Asking the poachers, wildlife rangers and researchers how to reduce poaching bycatch of golden cats, 135 interviewees had no suggestible solution. The 52 who made suggestions reported law enforcement as the top intervention (57.6%, n = 52 ), elimination of poaching (23%, n = 12) and local people engagement (19.2%, n = 10). We have used the information from this project to design a community-based conservation program to reduce poaching together with local wildlife authorities and households living at the frontline of Bwindi Impenetrable National Park. We are engaging with local wildlife authorities and reformed (ex) poachers through piggery as a source of livelihood and alternate source of meat to dissuade poaching at the three protected areas where we work. Moreover, the piggery initiative is designed as a "pig seed bank" so as to not only benefit poachers but the entire local community. The pig seed bank works by providing a pig to poachers. When that pig has offspring, at least one female piglet is given to the nearest neighbour household in exchange for voluntary community policing against poaching and other threats to African golden cats and wildlife in general. Once the pigs reach maturity, one pig at a time is sold to raise school fees for children, pay medical bills and for the day-to-day running of the household. This initiative is successful thus far as evidenced by the number of poachers that have been reported from our community policing initiative, and the associated need to expand the initiative to recruit more ex poachers and local households. Further, this initiative has installed a sense of ownership in local communities that wildlife conservation is the responsibility for the community as a whole (not only for the wildlife authorities) and can indeed bring livelihood benefits to impoverished households.

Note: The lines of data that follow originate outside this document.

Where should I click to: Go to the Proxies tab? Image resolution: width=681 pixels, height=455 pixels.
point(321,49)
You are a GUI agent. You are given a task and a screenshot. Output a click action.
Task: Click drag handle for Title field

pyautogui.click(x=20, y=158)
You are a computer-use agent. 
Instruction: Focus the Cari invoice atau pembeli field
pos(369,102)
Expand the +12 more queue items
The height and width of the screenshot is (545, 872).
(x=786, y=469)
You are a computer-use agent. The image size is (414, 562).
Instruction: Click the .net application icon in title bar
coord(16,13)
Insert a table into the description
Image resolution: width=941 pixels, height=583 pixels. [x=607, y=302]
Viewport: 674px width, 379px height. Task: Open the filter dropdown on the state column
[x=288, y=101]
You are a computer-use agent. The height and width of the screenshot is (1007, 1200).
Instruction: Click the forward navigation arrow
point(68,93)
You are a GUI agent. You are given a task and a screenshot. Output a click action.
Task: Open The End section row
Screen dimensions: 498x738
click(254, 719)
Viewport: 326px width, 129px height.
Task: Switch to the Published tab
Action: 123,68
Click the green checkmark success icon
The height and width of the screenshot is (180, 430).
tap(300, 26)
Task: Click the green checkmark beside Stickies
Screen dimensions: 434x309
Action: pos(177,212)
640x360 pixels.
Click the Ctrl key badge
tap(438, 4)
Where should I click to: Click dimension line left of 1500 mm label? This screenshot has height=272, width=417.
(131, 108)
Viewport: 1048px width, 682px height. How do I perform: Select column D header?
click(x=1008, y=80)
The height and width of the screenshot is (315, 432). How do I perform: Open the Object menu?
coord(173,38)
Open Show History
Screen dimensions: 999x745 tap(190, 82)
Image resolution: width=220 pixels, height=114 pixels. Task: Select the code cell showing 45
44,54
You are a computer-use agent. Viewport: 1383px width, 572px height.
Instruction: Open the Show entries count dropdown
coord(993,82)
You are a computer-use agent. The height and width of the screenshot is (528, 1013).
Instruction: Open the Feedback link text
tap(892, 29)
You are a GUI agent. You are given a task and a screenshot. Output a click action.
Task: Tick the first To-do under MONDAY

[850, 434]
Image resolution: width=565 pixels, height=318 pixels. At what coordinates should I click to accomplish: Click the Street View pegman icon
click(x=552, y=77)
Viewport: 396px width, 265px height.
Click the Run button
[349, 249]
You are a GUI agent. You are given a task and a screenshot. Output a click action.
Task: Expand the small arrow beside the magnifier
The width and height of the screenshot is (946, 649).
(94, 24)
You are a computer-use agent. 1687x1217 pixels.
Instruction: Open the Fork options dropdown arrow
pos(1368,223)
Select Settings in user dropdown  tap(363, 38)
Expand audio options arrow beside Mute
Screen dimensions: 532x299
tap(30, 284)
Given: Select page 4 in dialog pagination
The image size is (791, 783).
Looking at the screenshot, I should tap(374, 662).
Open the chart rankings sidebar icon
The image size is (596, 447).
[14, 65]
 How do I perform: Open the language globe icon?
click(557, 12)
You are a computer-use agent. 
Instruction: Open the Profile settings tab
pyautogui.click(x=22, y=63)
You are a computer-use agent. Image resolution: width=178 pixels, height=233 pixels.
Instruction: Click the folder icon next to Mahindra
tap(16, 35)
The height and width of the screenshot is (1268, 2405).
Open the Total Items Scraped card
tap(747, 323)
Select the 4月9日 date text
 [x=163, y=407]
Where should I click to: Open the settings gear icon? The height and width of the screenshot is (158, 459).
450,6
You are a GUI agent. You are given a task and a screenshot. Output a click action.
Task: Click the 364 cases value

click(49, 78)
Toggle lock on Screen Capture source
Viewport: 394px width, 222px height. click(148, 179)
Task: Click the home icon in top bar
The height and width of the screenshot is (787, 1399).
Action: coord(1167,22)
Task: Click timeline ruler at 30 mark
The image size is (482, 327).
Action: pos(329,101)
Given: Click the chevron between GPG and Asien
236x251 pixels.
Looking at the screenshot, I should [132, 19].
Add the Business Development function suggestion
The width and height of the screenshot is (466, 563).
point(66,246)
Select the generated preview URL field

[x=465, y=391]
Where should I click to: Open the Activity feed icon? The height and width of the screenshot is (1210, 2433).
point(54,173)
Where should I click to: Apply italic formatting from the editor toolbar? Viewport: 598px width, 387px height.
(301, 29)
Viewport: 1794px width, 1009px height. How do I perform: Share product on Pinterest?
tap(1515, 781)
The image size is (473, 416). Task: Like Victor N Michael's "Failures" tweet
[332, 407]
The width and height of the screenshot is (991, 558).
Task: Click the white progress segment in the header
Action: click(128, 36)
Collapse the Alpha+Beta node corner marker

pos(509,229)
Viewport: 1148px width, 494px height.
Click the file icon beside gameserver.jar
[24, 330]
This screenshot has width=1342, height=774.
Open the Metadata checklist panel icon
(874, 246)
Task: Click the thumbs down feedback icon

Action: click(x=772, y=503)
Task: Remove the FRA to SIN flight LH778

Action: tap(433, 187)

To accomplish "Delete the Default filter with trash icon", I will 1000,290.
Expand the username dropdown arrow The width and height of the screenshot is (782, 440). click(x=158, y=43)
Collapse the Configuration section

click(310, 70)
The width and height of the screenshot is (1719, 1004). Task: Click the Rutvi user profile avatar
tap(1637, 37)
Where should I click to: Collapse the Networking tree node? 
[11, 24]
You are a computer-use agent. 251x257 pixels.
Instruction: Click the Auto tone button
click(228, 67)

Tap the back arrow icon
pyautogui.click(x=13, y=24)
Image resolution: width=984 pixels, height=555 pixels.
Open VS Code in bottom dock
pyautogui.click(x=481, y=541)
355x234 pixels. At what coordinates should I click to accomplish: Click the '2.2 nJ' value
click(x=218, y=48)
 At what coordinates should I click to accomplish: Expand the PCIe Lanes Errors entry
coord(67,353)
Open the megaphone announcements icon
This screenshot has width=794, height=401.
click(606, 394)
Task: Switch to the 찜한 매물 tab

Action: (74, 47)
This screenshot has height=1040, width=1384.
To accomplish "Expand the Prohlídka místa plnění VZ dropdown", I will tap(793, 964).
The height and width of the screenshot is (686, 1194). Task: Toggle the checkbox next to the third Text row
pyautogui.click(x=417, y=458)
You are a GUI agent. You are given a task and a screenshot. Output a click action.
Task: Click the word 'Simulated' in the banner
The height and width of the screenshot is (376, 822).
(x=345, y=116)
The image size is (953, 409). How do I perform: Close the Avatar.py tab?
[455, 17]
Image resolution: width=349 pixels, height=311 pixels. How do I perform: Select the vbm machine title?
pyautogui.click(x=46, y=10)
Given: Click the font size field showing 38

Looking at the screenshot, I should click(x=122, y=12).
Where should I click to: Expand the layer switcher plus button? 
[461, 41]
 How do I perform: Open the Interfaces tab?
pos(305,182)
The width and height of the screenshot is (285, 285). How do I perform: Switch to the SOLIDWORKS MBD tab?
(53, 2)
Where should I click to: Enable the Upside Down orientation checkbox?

From this project,we have also learnt that building honest rapport with the local people is time-consuming, requires a lot of patience but is definitely the path to go. We have been fortunate to have a very unique experience to directly interact with poachers. Through this project, we have had privileged access to information about one of the World's most secretive wildlife crime-poaching. We have engaged with poachers themselves alongside wildlife authorities to acquire information on the threat poaching poses to African golden cats and other wildlife. We have identified from the poachers themselves, what drives them into participating in such a dangerous wildlife crime, and the potential interventions to dissuade them from poaching.

African golden cats are severely threatened by poaching both as bycatch and direct hunting. The key drivers of poaching include the need for income and meat. And accordingly, the poachers themselves suggested the key working interventions to stop poaching are those that can generate income and also provide alternatives to meat. These combined will improve the lives of local people while at the same time dissuading poaching. We have in fact-based on this information to initiate together with local wildlife authorities and households living at the frontline of Bwindi Impenetrable National Park to reduce poaching. We are engaging with local wildlife authorities and reformed (ex) poachers through piggery as a source of livelihood and alternate source of meat to dissuade poaching at protected areas. This is the first-ever community-based conservation program on the African golden cat anywhere in the species range. We wish to expand this initiative to two other forest protected areas (Echuya and Kashoya-Kitomi Forest Reserves) in Uganda where we work, and eventually in other areas of the species range.